> _DATASET RECORDS_
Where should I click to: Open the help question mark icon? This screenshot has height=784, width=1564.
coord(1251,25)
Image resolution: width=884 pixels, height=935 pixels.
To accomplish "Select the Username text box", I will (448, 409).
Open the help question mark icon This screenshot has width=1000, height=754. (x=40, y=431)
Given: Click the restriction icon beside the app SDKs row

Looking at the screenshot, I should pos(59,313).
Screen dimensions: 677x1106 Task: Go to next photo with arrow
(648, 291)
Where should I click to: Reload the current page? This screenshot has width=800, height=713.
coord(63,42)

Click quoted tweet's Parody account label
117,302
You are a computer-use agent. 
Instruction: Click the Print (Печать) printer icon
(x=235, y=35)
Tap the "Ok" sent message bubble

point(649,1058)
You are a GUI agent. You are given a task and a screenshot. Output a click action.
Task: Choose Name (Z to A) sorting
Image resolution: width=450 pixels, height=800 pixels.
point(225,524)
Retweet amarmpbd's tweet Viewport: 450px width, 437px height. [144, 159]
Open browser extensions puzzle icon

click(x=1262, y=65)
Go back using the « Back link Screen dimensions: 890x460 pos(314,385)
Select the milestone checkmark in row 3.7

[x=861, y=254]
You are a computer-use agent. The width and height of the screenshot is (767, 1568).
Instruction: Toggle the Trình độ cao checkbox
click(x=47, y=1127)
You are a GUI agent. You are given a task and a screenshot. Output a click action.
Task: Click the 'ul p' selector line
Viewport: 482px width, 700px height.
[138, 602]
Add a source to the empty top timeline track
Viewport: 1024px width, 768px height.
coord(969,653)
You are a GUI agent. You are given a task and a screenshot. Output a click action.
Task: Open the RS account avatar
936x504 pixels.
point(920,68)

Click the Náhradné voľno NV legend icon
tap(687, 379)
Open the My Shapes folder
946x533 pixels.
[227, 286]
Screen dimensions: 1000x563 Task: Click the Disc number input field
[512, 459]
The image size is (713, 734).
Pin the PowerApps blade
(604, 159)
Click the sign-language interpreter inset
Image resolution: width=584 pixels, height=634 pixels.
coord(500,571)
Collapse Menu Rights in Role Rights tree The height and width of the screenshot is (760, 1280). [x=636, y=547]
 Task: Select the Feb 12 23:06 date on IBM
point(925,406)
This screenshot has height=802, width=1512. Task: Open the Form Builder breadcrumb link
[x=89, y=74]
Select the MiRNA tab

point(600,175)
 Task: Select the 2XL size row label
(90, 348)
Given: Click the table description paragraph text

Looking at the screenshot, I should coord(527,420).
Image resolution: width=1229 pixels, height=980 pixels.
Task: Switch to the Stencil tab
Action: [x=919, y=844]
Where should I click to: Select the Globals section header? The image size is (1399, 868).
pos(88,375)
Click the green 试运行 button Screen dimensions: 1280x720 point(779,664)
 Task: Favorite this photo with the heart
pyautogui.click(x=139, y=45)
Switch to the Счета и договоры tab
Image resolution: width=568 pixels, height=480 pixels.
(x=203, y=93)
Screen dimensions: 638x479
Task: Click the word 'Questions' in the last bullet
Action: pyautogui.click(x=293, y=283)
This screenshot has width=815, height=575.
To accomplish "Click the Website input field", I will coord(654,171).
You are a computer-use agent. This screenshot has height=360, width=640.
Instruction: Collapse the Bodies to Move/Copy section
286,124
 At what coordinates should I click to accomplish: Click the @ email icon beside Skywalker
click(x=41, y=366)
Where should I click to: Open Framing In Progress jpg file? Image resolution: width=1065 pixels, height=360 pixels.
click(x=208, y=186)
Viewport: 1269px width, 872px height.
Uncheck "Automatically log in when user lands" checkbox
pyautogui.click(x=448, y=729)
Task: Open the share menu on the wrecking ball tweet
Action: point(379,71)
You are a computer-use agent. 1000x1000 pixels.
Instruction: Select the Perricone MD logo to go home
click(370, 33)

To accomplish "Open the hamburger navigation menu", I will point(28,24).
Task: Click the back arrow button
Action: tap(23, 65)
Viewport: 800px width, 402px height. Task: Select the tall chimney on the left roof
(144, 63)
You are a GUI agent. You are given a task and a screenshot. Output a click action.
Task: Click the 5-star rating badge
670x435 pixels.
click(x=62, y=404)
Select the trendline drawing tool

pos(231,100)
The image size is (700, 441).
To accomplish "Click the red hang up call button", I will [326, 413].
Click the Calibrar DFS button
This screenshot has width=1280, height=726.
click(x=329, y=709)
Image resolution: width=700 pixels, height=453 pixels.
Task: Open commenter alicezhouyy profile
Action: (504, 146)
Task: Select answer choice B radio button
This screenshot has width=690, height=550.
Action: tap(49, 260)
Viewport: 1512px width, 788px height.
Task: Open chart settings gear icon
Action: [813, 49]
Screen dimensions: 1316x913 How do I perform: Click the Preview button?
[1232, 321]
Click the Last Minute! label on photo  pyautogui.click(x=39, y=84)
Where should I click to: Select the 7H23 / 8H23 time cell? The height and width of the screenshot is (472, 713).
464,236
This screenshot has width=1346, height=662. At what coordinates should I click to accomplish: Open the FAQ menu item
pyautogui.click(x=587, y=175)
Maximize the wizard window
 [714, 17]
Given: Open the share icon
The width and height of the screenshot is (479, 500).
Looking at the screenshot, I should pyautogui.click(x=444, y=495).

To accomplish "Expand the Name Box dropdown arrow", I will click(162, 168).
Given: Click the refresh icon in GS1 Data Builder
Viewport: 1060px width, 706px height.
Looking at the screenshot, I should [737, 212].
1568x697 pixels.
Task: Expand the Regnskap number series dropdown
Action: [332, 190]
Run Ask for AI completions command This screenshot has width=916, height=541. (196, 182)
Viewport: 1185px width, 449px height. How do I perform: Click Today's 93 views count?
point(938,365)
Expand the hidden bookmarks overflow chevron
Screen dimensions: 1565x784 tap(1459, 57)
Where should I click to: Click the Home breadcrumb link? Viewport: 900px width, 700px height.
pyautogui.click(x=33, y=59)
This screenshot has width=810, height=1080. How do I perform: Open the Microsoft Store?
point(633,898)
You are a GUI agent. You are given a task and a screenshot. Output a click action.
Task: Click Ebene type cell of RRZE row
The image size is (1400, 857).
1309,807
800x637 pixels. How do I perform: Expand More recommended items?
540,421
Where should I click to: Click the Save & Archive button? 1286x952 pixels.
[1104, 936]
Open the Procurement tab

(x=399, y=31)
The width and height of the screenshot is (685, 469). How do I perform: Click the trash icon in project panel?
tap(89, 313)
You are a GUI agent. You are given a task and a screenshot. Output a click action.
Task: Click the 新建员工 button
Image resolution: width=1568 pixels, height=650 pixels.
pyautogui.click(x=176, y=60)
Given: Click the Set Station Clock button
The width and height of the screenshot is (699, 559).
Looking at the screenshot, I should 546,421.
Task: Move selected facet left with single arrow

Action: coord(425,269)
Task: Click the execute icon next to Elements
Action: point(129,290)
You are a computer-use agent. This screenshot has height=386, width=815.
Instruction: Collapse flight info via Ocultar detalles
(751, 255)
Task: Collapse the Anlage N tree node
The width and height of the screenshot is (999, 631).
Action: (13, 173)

> _EXERCISE_
In the records above, locate the lines holding the word "computer". Copy each of them.

> _OUTPUT FOR THIS EXERCISE_
You are a computer-use agent. 
You are a computer-use agent. The width and height of the screenshot is (767, 1568).
You are a computer-use agent. This screenshot has height=360, width=640.
You are a computer-use agent. 1000x1000 pixels.
You are a computer-use agent. This screenshot has height=386, width=815.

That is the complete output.